Nach einem Spiel im Jahr 1964 gegen Weltmeister Brasilien nannte ihn die Presse „Stern von Rio”. Weltstar Pelé schwärmte noch Jahre später vom deutschen Torhüter – obwohl Deutschland im Maracana mit 0:2 verloren hatte.

Tilkowski war endlich die unumstrittene Nummer eins im deutschen Tor und feierte mit dem BVB gleichzeitig seine größten Erfolge. Er wurde 1965 Vizemeister und Pokalsieger und holte 1966 gegen den FC Liverpool den Europapokal.

Besondere Taktik gegen das Wembley-Tor

Während Tilkowski sportlich seine eigenen Geschichten schrieb, wurde er optisch oft mit dem Schauspieler Paul Newman verglichen. „Was meinen Sie, was los war, wenn ich nach New York oder London kam? Oder wie meine Frau von Stewardessen angesprochen wurde, ob ich Paul Newman wäre“, sagte er einmal der Sport Bild.

Dann ging es zur WM nach England – und Tilkowski präsentierte sich wie erwartet als zuverlässiger Rückhalt. Bis dieser unvergessene Augenblick folgte.

Das Wembley-Tor, immer wieder dieses Wembley-Tor. Tilkowski musste so häufig über den berühmtesten Moment seiner Karriere sprechen, dass er sich irgendwann eine Taktik zurechtlegte. Jedes Interview, sagte der einstige Nationaltorhüter mal, eröffne er mit den Worten: „Der Ball war nicht drin. Und dann ist das Thema durch.“ Es hätte ja in der Tat auch viele andere Dinge zu besprechen gegeben.

Tilkowski war „Botschafter der guten Tat”

Nach dem WM-Drama und seiner Zeit beim BVB lief Tilkowski noch für Eintracht Frankfurt auf und beendete dann im Jahr 1970 seine aktive Laufbahn. Als Trainer war der Träger des Bundesverdienstkreuzes bei Werder Bremen, dem 1. FC Saarbrücken, 1860 München und dem 1. FC Nürnberg tätig. Zudem engagierte sich der frühere Torhüter für Schwerkranke und Arme.

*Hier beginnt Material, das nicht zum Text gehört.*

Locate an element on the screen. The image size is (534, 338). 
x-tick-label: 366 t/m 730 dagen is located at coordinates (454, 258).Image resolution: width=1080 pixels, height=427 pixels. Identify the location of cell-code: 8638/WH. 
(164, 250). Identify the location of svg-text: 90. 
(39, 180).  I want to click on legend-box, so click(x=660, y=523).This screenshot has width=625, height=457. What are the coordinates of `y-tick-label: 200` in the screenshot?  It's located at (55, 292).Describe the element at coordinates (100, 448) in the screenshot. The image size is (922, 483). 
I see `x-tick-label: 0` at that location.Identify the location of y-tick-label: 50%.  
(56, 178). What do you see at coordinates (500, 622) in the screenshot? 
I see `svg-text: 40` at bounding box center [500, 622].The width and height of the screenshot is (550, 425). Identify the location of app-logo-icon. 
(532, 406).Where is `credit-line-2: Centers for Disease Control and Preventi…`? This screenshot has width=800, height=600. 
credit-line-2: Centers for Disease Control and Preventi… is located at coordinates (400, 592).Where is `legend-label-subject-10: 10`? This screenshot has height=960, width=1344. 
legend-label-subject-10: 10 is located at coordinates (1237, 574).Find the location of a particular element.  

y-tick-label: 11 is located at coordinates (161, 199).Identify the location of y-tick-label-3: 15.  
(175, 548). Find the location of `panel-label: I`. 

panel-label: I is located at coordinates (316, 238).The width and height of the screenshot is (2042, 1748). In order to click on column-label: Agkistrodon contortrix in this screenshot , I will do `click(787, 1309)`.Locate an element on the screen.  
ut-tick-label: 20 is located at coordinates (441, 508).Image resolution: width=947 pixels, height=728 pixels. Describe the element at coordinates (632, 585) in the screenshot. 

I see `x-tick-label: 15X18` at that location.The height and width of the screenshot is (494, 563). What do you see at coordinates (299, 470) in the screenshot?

Weit über eine Million Euro sammelte er als „Botschafter der guten Tat” bei Veranstaltungen für Mukoviszidose- und Multiple-Sklerose-Kranke, die Krebshilfe, brasilianische Straßenkinder oder für Krankenhausaufenthalte von Kindern aus Kriegs- und Krisengebieten. „Das hat mich jung gehalten”, sagte Tilkowski.

Am 5. Januar 2020 erlag Deutschlands langjähriger Schlussmann, der dem BVB immer treu blieb, schließlich im Alter von 84 Jahren einer Krebserkrankung. Das Wembley-Tor wird aber für alle Zeiten mit seinem Namen verbunden bleiben.